There are lots of things in Go that can panic. Even in syntax, the conversion is very similar to an interface conversion, and those haven't been a problem for me in practice, partly because of good lint rules to force checking the "okay" boolean.
(But also, it's easy to see how this is a problem for public keys and ciphertexts, and it would be weird to have an inconsistent API for private keys.)
edoceo•1h ago
Thaxll•1h ago
edoceo•1h ago
OhMeadhbh•53m ago
These models can get complex quickly, but are nevertheless important to evaluate a system's specified behaviour.
No system is perfect and your mileage may vary.
OhMeadhbh•1h ago
Back in the Oak days Sun asked us (I was at RSADSI at the time) to review the language spec for security implications. Our big request was to add the "secure" storage specifier for data. The idea being a variable, const, whatever that was marked "secure" would be guaranteed not to be swapped out to disk (or one of a number of other system specific behaviors). But it was hard to find a concrete behavior that would work for all platforms they were targeting (mostly smaller systems at the time.)

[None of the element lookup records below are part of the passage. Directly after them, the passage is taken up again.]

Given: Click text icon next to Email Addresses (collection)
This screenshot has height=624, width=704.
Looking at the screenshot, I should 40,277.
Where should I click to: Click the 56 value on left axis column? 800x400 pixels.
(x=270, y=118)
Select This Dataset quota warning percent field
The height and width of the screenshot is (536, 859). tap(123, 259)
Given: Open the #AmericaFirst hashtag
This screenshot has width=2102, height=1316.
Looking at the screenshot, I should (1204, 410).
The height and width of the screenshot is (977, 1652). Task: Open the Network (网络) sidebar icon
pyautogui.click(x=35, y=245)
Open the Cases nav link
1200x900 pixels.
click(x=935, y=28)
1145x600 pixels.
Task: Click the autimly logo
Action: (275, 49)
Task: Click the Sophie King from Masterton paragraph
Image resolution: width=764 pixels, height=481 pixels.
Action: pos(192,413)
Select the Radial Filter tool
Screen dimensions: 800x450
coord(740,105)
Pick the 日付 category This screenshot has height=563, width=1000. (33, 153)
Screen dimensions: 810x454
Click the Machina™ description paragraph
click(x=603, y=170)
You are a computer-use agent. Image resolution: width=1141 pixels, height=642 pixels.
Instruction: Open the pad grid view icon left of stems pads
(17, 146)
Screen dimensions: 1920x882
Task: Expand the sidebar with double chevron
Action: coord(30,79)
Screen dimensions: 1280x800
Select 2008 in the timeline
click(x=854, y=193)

My coworker Bob Baldwin had an existing relationship with Bill Joy and James Gosling (I'm assuming as part of the MIT mafia) so he led the meetings. Joy's response (or maybe Goslings, can't remember anymore) was "Language extension requests should be made on a kidney. Preferably a human kidney. Preferably yours. That way you'll think long and hard about it and you sure as hell won't submit 2."
alphazard•57m ago
Go really just needs a few `crypto.Secret` values of various sizes, or maybe a generic type that could wrap arrays. Then the runtime can handle all the best practices, like a single place in memory, and aggressive zeroing of any copies, etc.
FiloSottile•42m ago
I honestly thought it could not be done safely, but the runtime/secret proposal discussion proved me wrong.